Delving into Dynamic Scene Cue-Consistency for Robust 3D Multi-Object Tracking

TL;DR

<3-5 sentence high-level summary> DSC-Track addresses robust 3D multi-object tracking in dynamic scenes by shifting focus from individual object motion to cue-consistency across spatial neighborhoods. It introduces a unified spatiotemporal encoder using rotation-invariant Point Pair Features, a Geometric Inject Attention mechanism, a temporal track token, and a cue-consistent cross-attention module with a memory-update scheme. The approach achieves state-of-the-art AMOTA on nuScenes (val and test) and shows strong generalization to Waymo, while running at real-time speeds. This work demonstrates the effectiveness of higher-order spatial relational cues for stable data association in crowded driving scenarios.

Abstract

3D multi-object tracking is a critical and challenging task in the field of autonomous driving. A common paradigm relies on modeling individual object motion, e.g., Kalman filters, to predict trajectories. While effective in simple scenarios, this approach often struggles in crowded environments or with inaccurate detections, as it overlooks the rich geometric relationships between objects.

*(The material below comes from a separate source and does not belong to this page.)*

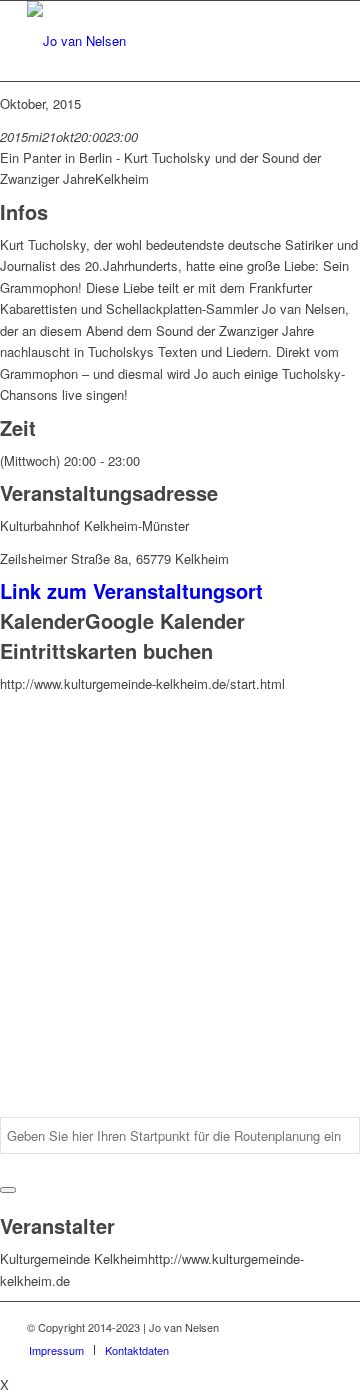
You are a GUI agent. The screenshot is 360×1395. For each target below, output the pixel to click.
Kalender (42, 620)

This highlights the need to leverage spatial cues. However, existing geometry-aware methods can be susceptible to interference from irrelevant objects, leading to ambiguous features and incorrect associations. To address this, we propose focusing on cue-consistency: identifying and matching stable spatial patterns over time. We introduce the Dynamic Scene Cue-Consistency Tracker (DSC-Track) to implement this principle. Firstly, we design a unified spatiotemporal encoder using Point Pair Features (PPF) to learn discriminative trajectory embeddings while suppressing interference. Secondly, our cue-consistency transformer module explicitly aligns consistent feature representations between historical tracks and current detections. Finally, a dynamic update mechanism preserves salient spatiotemporal information for stable online tracking. Extensive experiments on the nuScenes and Waymo Open Datasets validate the effectiveness and robustness of our approach. On the nuScenes benchmark, for instance, our method achieves state-of-the-art performance, reaching 73.2% and 70.3% AMOTA on the validation and test sets, respectively.

Figures (4)

• Figure 1: Comparison of a conventional tracking method and our proposed DSC-Track. Left: Previous methods, such as those relying on individual object motion, are prone to ID Switches (IDS) when faced with ambiguous associations, like objects in close proximity. Right: Our method explicitly models the spatial cue-consistency among all targets using a Transformer, enabling robust and correct associations in challenging scenarios.
• Figure 2: The overall architecture of our DSC-Track framework. Our model takes historical track information and new 3D detections as input. (1) The Unified Spatio-Temporal Aggregation module first generates a discriminative feature representation, $\{\hat{\mathbf{Z}}_m\}$, for each track by leveraging its historical and spatial context. (2) Then, the Cue-Consistency Transformer interacts these track features with detection features ($\mathbf{B}^t$) to mine consistent cues, yielding enhanced representations for both. (3) Finally, in the Matching and Update stage, an affinity matrix is computed from these enhanced features for data association, and the memory buffer is updated for the next frame.
• Figure 3: Left: Illustration of the rotation-invariance of our Point Pair Feature (PPF). Right: Details of the Geometric Inject Attention (GIA) module used for aggregation.
• Figure 4: Qualitative results of DSC-Track on the nuScenes validation set. Our tracker successfully handles a long-term occlusion during a turn by leveraging stable geometric cues from the environment (e.g., the roadside), correctly re-identifying the target (ID 6) upon reappearance.